Zum Weiterlesen als Download (pdf):

Ein Artikel zu seinem 75 Geburtstag 2013:
Yoga heißt teilen
TKV Desikachar im Gespräch – drei Interviews:
Klarheit und Gefühl
Über Lebensqualität
Yoga ist nicht Hinduismus

Anfang August 2016 ist unser Lehrer TKV Desikachar gestorben. Obwohl der Abschied von ihm auf Grund seiner schweren Demenz-Erkrankung schon lange zurück liegt, hinterlässt sein Tod uns noch einmal betroffen und traurig.

 

Er war ein inspirierender Mensch  mit einem liebevollen Herzen. Mit großer Anstrengung und unermüdlichem persönlichen Einsatz hat er entscheidend dazu beigetragen, den Yoga uns westlich geprägten Menschen zugänglich zu machen. Er hat dabei nicht nur alle seine Möglichkeiten ausgeschöpft, sondern auch seine Grenzen klar und deutlich gesehen. Nicht zuletzt das macht ihn so groß und zu einer Ermutigung für uns alle.

Sein Vertrauen darein, dass diese inspirierende Disziplin mit Hilfe seiner Schülerinnen und Schüler im Westen ihren eigenen Platz und ihre eigenen Formen neu finden würde, war tief und von keinem Zweifel berührt. Es war sein Verständnis von Yoga als ein dynamisches und in die Welt hinein offenes System mit dem einzigen Ziel, Menschen in ihrem Leben weniger Leid und mehr Sinn im würdigen Miteinander finden zu lassen, das ihn so einzigartig macht. Das Yoga Sutra hat er als ein Handbuch fürs Leben interpretiert und es so vielen Menschen im Westen ermöglicht, genau dafür Inspiration und Richtung zu finden.

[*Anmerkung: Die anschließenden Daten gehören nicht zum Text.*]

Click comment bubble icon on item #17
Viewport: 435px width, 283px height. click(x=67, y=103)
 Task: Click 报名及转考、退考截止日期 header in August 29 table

Desikachar war kein Guru und schon gar kein perfektes Wesen, das über alles Weltliche erhaben sein wollte - im Gegenteil: Die Welt mit ihren vielen Rätseln und Schwierigkeiten war das, was es ihm mit Hilfe von Yoga zu verstehen und zu verändern galt. Entsprechend unmittelbar war seine Art des Unterrichtens, immer bezogen auf konkrete Fragen und Situationen. Wir haben in ihm immer einen wachen und teilnehmenden Menschen kennen gelernt, der sein ganzes Wissen mit großer Selbstverständlichkeit frei teilte. Seine freundschaftliche Zuneigung fehlt uns schon seit langem und wir müssen uns mit unserer Erinnerung daran begnügen.

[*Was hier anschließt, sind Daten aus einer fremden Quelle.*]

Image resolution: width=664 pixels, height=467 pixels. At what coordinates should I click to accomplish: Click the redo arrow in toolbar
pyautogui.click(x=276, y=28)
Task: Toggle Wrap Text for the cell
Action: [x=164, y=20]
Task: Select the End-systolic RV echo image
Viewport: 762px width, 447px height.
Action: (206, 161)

All die vielen Menschen, die er über seine Art des Lehrens und Seins erreicht hat werden ihn unvergessen machen.

Wir erinnern uns an ihn einem traurigen Herzen, großem Respekt und Liebe.

Imogen Dalmann, Martin Soder           


In der größten indischen Tageszeitung  THE HINDU erschien am Tag nach TKV Desikachars Tod ein Nachruf von Navtej Johar unter dem Titel: Der Meister des "Yoga für den Augenblick".

Meike Gersen hat ihn für uns übersetzt

 

Den Originalartikel finden Sie hier

 

HINDU, 9. August 2016

"A tribute to Desikachar’s approach that protected yoga from fundamentalism"

 

Ein Tribut an Desikachars Ansatz, der den Yoga vor Fundamentalismus rettet

Obwohl T.K.V Desikachar von Beruf Ingenieur war, beschloss er, sein Leben dem Yoga zu widmen, nachdem er erlebt hatte wie sein Vater, der legendäre T. Krishnamacharya, kranken Menschen damit half. Es war die Entdeckung, dass Yoga ein Werkzeug für Gesundheit und Heilung sein konnte, die ihn dazu brachte, und so wurde das Verringern von Leid zum Gegenstand seines lebenslangen Bemühens.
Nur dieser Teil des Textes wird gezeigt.